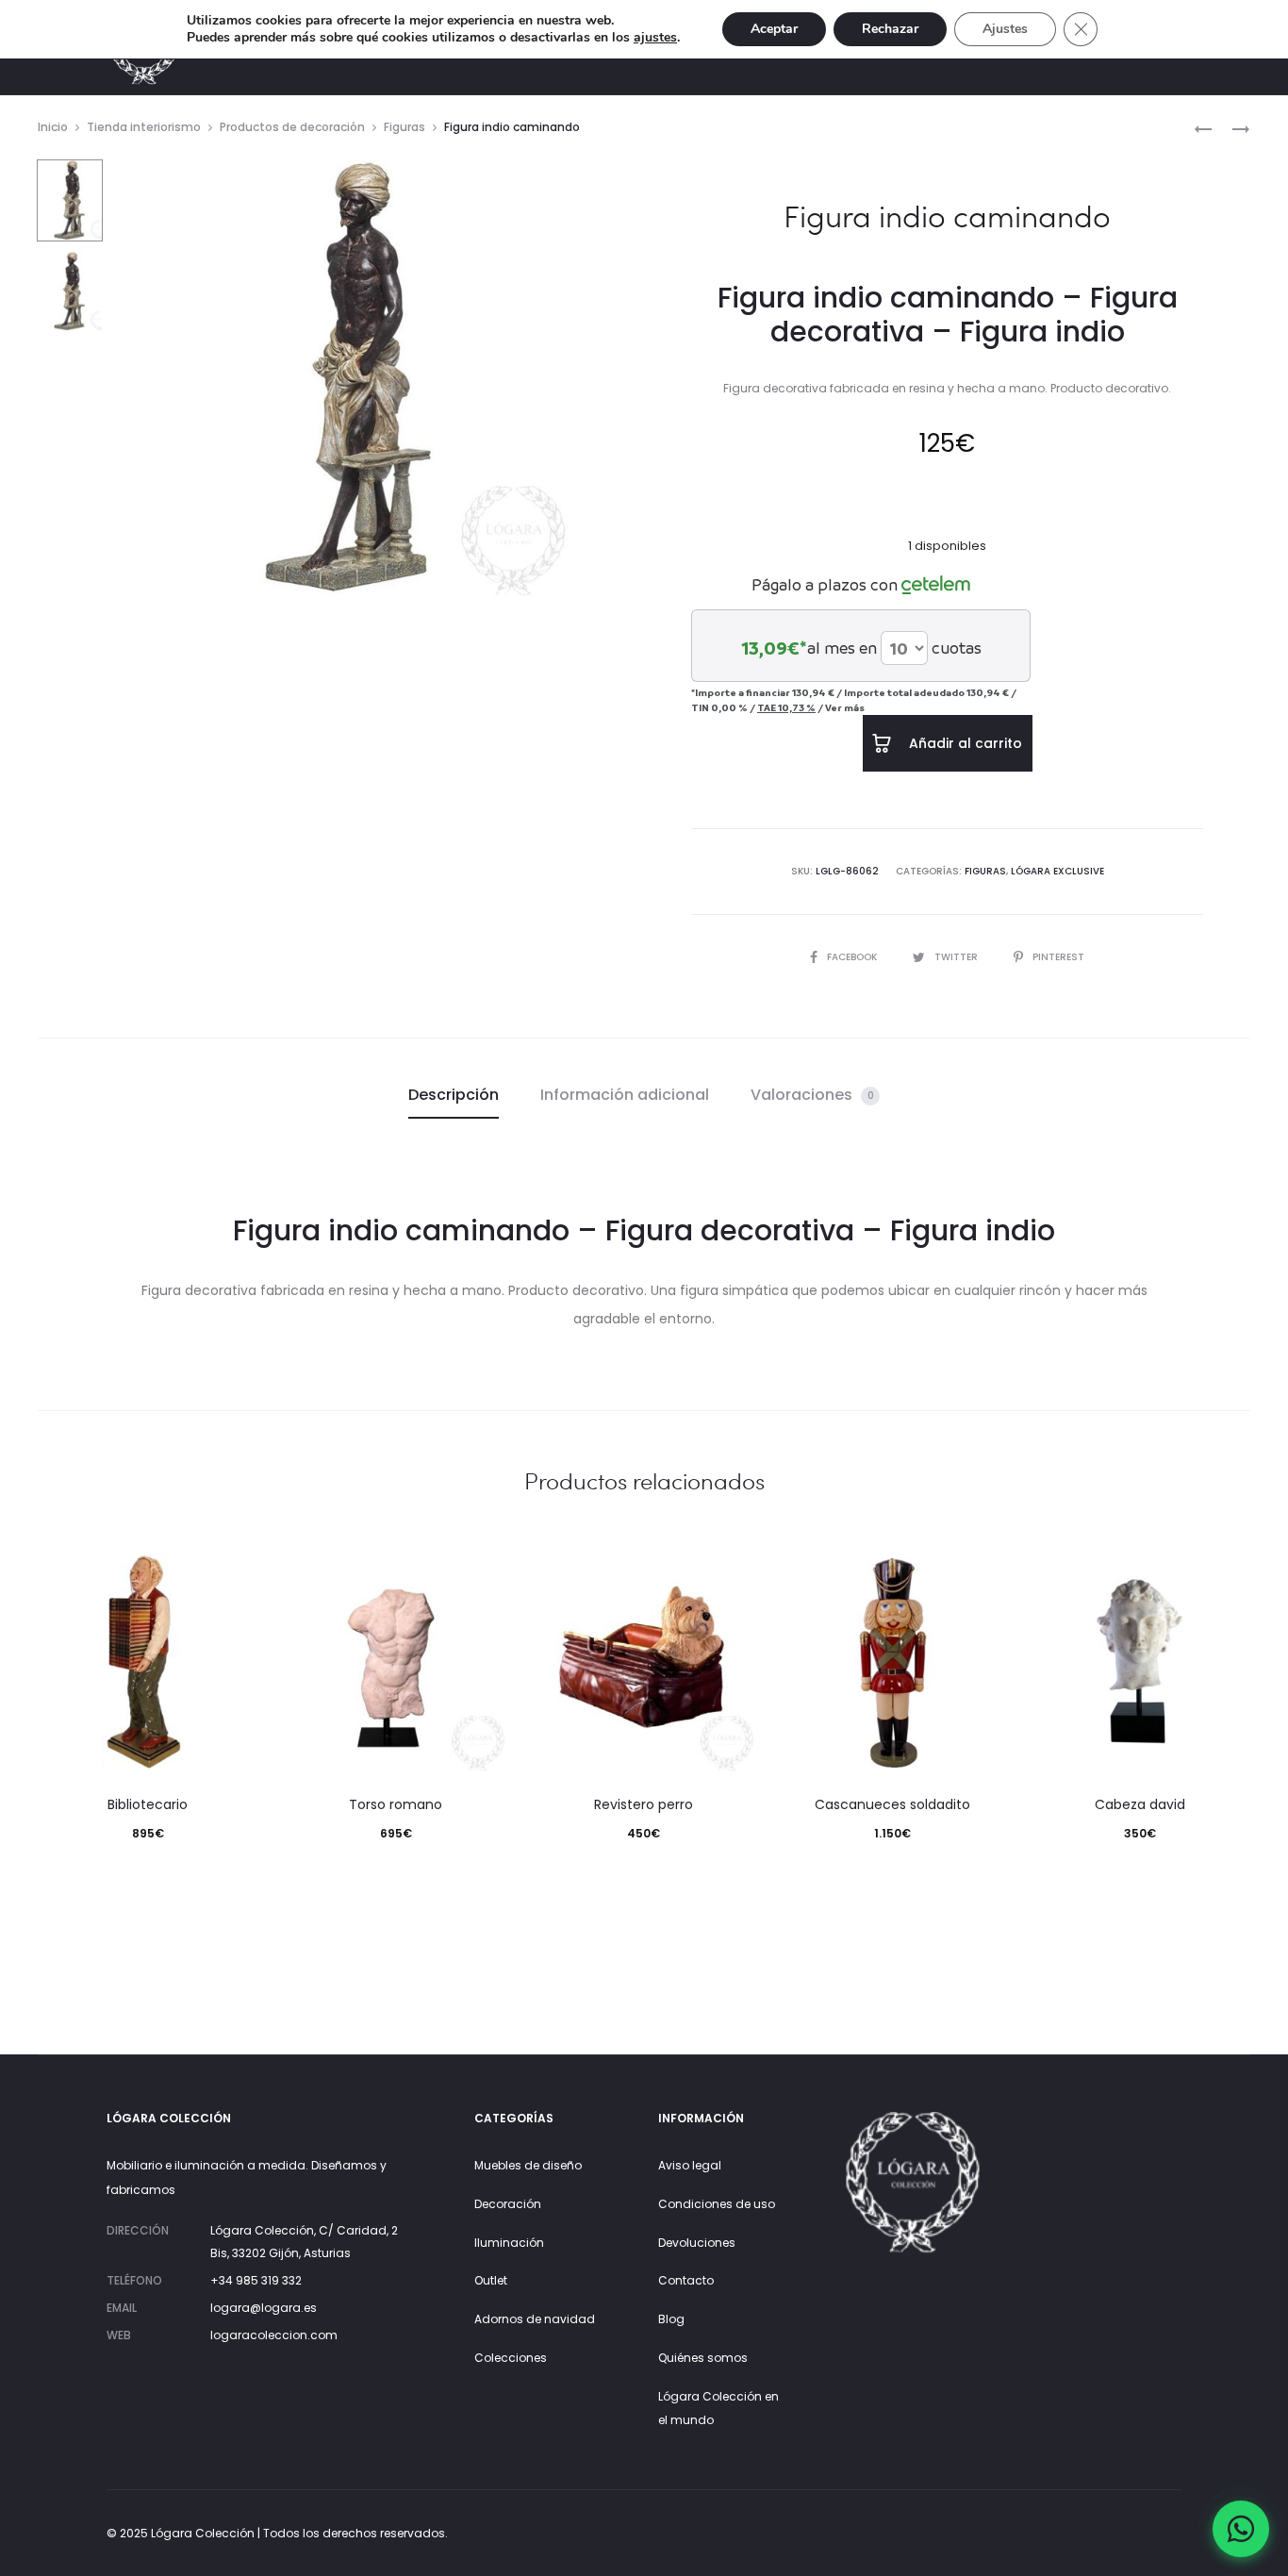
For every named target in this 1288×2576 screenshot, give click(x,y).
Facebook (853, 957)
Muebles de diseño (528, 2165)
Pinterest (1058, 957)
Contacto (686, 2280)
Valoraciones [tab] (812, 1094)
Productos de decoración (292, 127)
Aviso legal (689, 2165)
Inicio (53, 127)
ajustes (655, 37)
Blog (671, 2319)
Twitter (957, 957)
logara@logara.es (263, 2308)
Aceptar (774, 29)
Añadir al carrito (963, 743)
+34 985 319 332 (256, 2280)
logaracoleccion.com (274, 2335)
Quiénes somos (703, 2358)
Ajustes (1005, 29)
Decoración (507, 2204)
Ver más (845, 707)
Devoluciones (696, 2243)
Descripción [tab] (453, 1094)
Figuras (404, 127)
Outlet (490, 2280)
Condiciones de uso (716, 2204)
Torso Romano (395, 1804)
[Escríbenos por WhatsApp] (1241, 2529)
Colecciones (510, 2358)
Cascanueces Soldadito (892, 1804)
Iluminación (509, 2243)
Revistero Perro (643, 1804)
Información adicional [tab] (624, 1094)
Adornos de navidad (534, 2319)
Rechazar (890, 29)
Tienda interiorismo (144, 127)
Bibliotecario (147, 1804)
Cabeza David (1140, 1804)
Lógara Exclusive (1057, 871)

******

What this task involves: The result should be every line of the data, reproduced exactly, with the images removed.

Solution for this exercise:
For every named target in this 1288×2576 screenshot, give click(x,y).
Facebook (853, 957)
Muebles de diseño (528, 2165)
Pinterest (1058, 957)
Contacto (686, 2280)
Valoraciones [tab] (812, 1094)
Productos de decoración (292, 127)
Aviso legal (689, 2165)
Inicio (53, 127)
ajustes (655, 37)
Blog (671, 2319)
Twitter (957, 957)
logara@logara.es (263, 2308)
Aceptar (774, 29)
Añadir al carrito (963, 743)
+34 985 319 332 (256, 2280)
logaracoleccion.com (274, 2335)
Quiénes somos (703, 2358)
Ajustes (1005, 29)
Decoración (507, 2204)
Ver más (845, 707)
Devoluciones (696, 2243)
Descripción [tab] (453, 1094)
Figuras (404, 127)
Outlet (490, 2280)
Condiciones de uso (716, 2204)
Torso Romano (395, 1804)
[Escríbenos por WhatsApp] (1241, 2529)
Colecciones (510, 2358)
Cascanueces Soldadito (892, 1804)
Iluminación (509, 2243)
Revistero Perro (643, 1804)
Información adicional [tab] (624, 1094)
Adornos de navidad (534, 2319)
Rechazar (890, 29)
Tienda interiorismo (144, 127)
Bibliotecario (147, 1804)
Cabeza David (1140, 1804)
Lógara Exclusive (1057, 871)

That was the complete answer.